*Exercise aim*.
The records below are to be restated word for word, with their images omitted.

---- Records for the task

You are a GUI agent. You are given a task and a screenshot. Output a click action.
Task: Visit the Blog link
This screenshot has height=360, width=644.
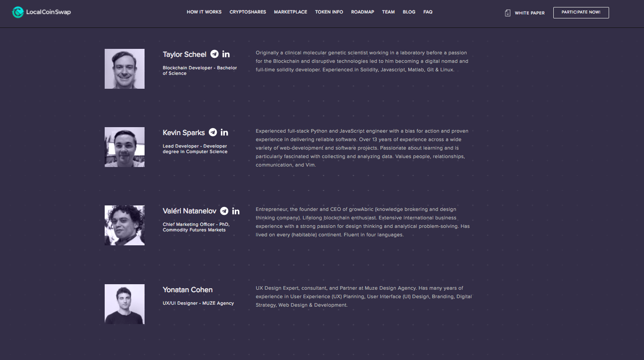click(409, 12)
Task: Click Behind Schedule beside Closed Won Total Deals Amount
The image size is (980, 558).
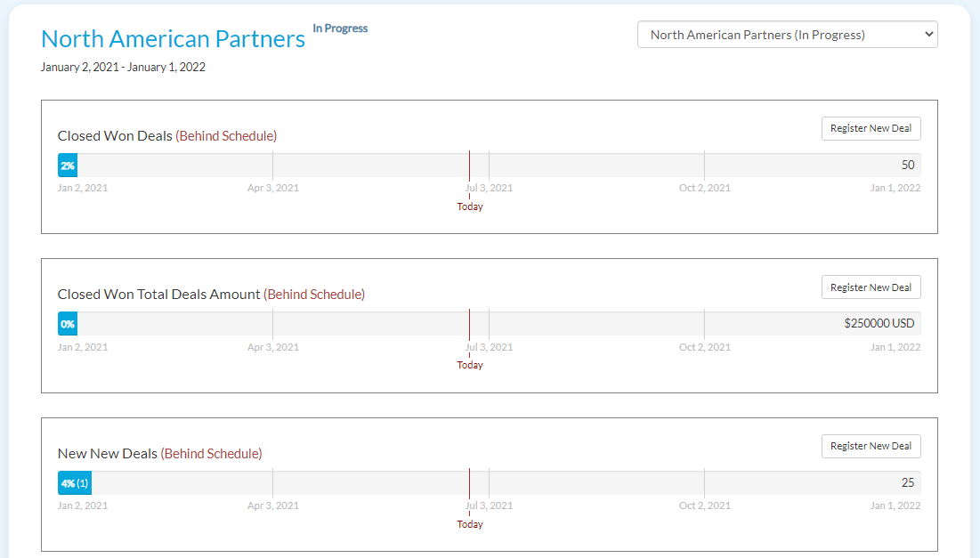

--------

*Written response*.
You are a GUI agent. You are given a task and a screenshot. Output a click action.
Task: Visit the Blog link
This screenshot has height=360, width=644.
click(409, 12)
Task: Click Behind Schedule beside Closed Won Total Deals Amount
The image size is (980, 558).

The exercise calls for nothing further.